Weapons of Mass Distraction (2001)
Monkey Queen (2003)
Queen Ziggy (2012)

Over the years, the graffiti artist Banksy produced a series of signed and unsigned screenprints and artwork featuring Elizabeth II.

== Weapons of Mass Distraction (2001) ==
Originally made in 2001 as a promotional image for Banksy's website, Weapons of Mass Distraction mimics the traditional royal portrait style. The piece features 16 repeated images of Queen Elizabeth II wearing a gas mask, arranged and perforated like functional postage stamps.

== Monkey Queen (2003) ==
Banksy's Monkey Queen is an inflammatory portrait of Queen Elizabeth II. The monkey is pictured in the Queen's jewels and her coiffed hair, in front of a mod-style target background.
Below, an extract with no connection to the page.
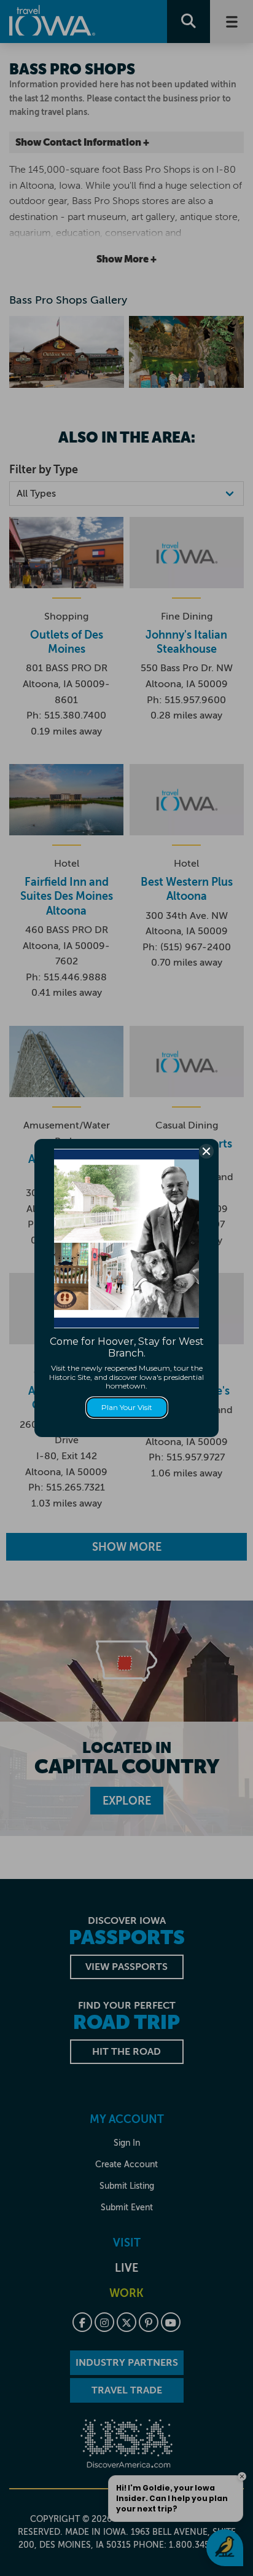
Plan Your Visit (126, 1407)
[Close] (206, 1151)
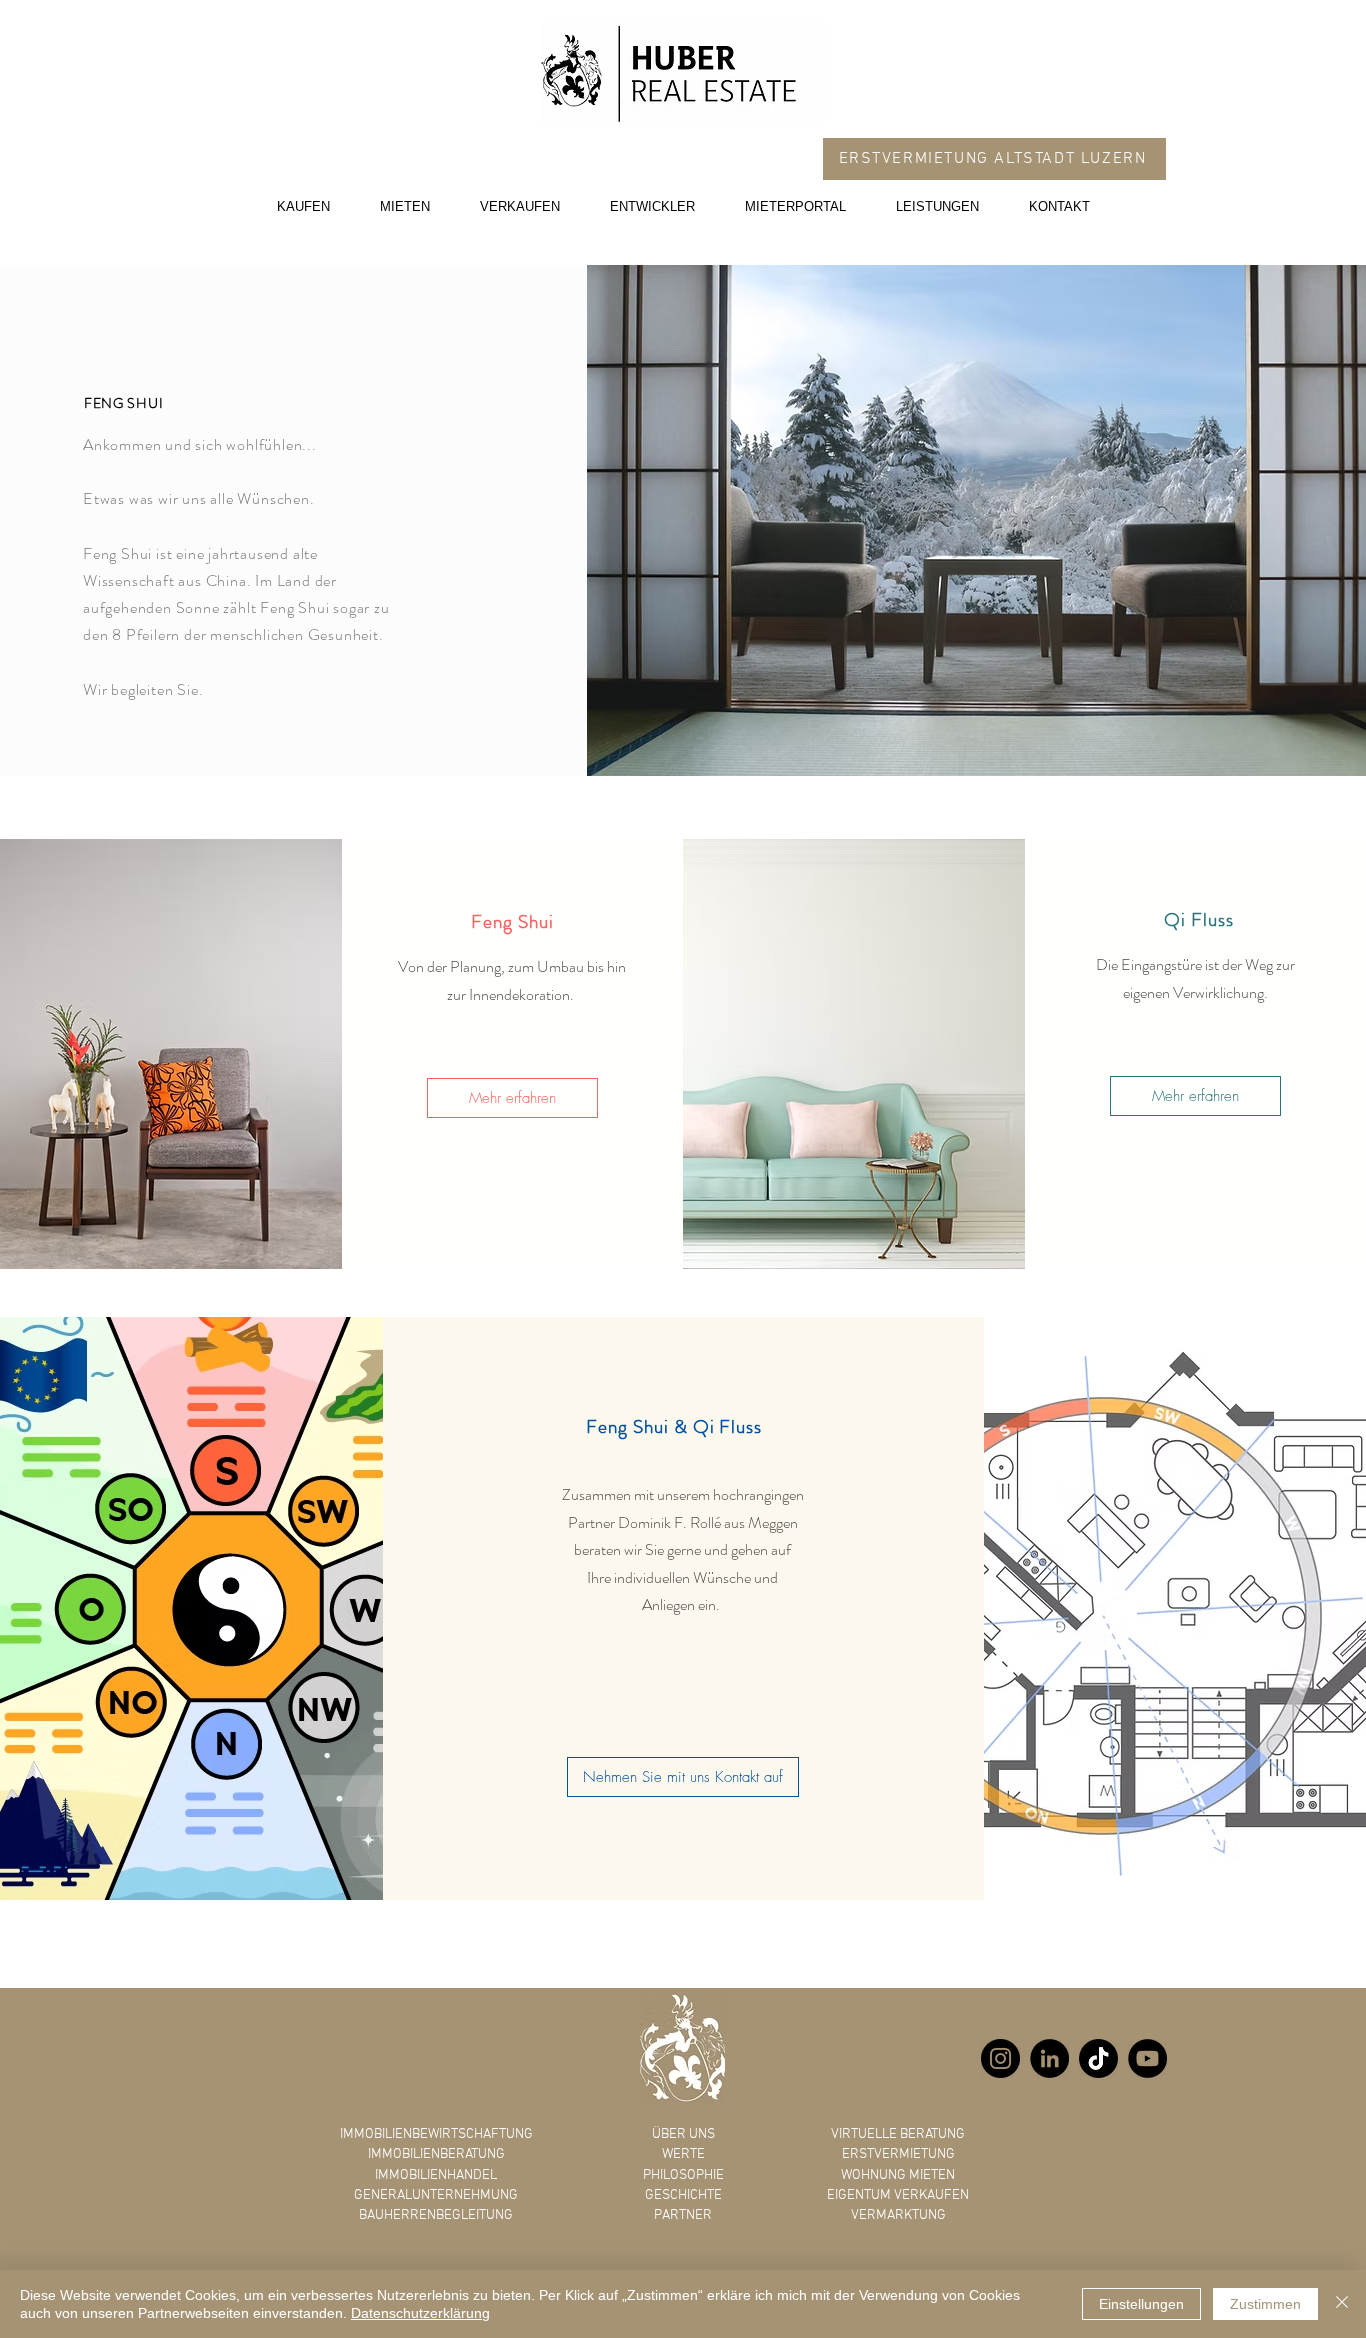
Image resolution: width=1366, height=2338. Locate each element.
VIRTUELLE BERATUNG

The work was released as a series of 150 signed and 600 unsigned screenprints. A version of the work sold for £62,750 at Bonham's Banksy Online Sale in 2021

== Queen Ziggy (2012) ==
To coincide with the Diamond Jubilee of Elizabeth II, Banksy stencilled a picture of her as Ziggy Stardust, showing her with a jagged red stripe. The graffiti first appeared on Upper Maudlin Street in the city of Bristol.